I was ELATED when my beau suggested we spend Sunday checking out the new apartment (he had actually never seen it) and getting brunch in our new neighborhood. I was so excited for him to start getting a better feel for the area and for him to finally see the place we’ll soon be living in. While I knew a bunch of restaurants in the area, I didn’t want to make specific plans, favoring the whole “stop whenever we see something good” method. I thought that would give Albert a better chance to explore and identify with the neighborhood. The winner was Corner Social, which we were drawn to by the gastropub look and the lively crowd we could see through the window.

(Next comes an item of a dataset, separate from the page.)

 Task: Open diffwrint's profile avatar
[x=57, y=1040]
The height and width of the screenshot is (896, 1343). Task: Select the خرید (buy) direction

The crowd wasn’t at all rowdy, just dressed way trendier than we were. That said, you can see how it could get bumpin if the tide is right, especially with their lineup of DJs. It might seem like it veers toward trendy, but there are quite a few tvs at the bar that make it good spot to watch sports (always a consideration right now with March Madness happening).
As for food, there’s something for everyone on this menu. It’s mostly nice takes on comfort food classics, often with a Southern skew. I gotta tell ya, moving to Harlem has to be the right move for me for the food alone. While I’ve spent the last decade in NYC trying (and often failing) to scout out the type of food I grew up eating, it seems every restaurant in my new neighborhood preps the food I’m familiar with. At Corner Social, you’ll find shrimp and grits on the menu, along with chicken and waffles. I could not be happier that this is the norm in this area. I had to go all the way to New York to find a neighborhood that feels like Savannah…who would have guessed that?!
Albert ordered the skirt steak and eggs (which he ordered scrambled). The steak was nicely cooked and the garlicy spinach mashed potatoes were flavorful, creamy, and not lumpy. I ordered the crab cake and eggs (I went scrambled with cheese) and was a little nervous when I saw it come out. The crust around the crab cake looked hard and thick, making me think it was going to be lots of breading, little crab. The second I cut into it, I realized I was very wrong. It was basically all crab with the only breading being that outer crust, holding it all in. The aioli and guac was just enough to give it a little something extra but without overpowering the crab cake – because nothing should take away from crab’s star power.